**To be done**
Pick out every line of the items below that contains the word "icon", and copy each of those lines in full. Case counts.

**Stored rows**
****************

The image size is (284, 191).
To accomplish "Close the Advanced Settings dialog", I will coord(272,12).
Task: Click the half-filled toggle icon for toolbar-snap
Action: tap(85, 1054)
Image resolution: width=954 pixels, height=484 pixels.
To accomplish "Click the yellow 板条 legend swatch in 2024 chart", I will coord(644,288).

****************

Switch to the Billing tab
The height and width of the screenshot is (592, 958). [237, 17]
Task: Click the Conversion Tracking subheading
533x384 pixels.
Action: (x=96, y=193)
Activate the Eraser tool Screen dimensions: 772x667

****************

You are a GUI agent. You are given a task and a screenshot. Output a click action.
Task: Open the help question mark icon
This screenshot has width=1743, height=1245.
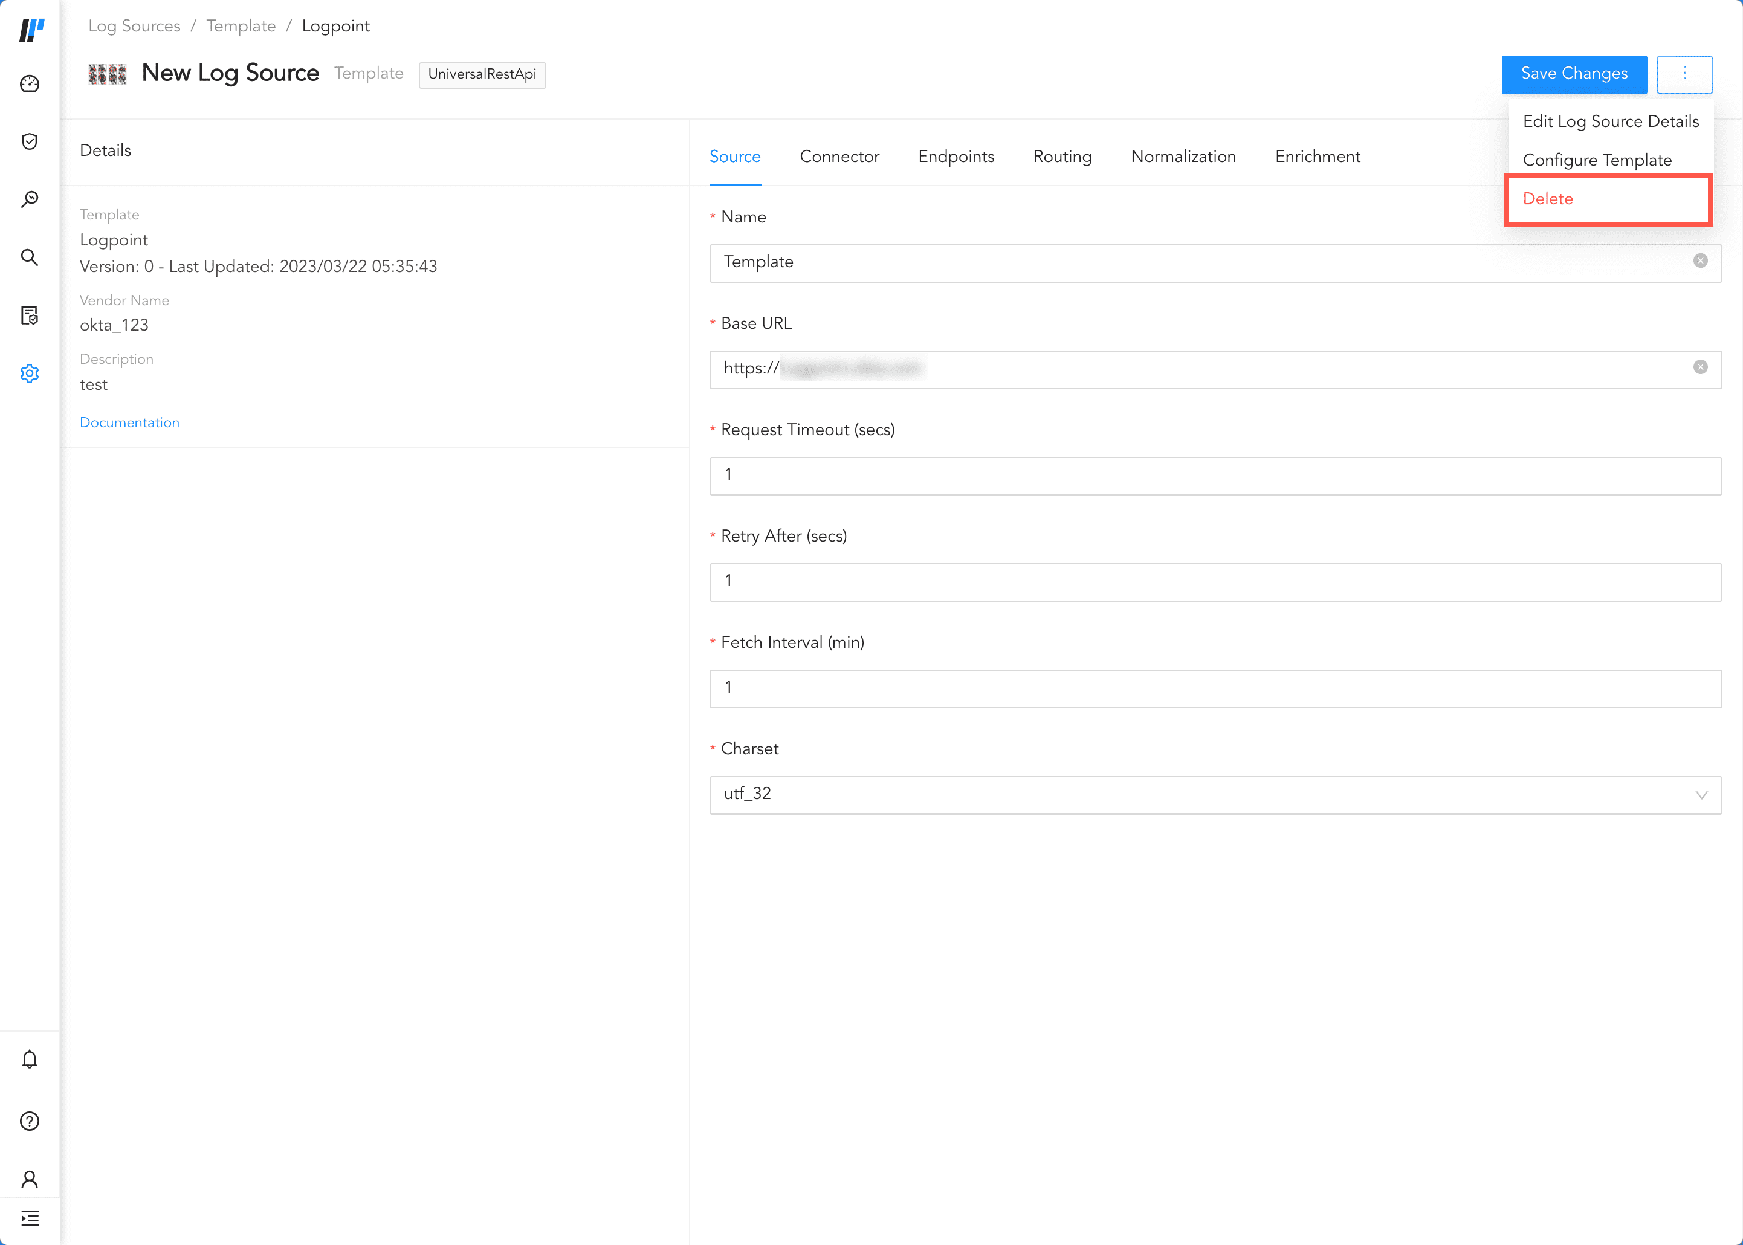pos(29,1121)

****************

**Completed exercise**
Task: Click the half-filled toggle icon for toolbar-snap
Task: Open the help question mark icon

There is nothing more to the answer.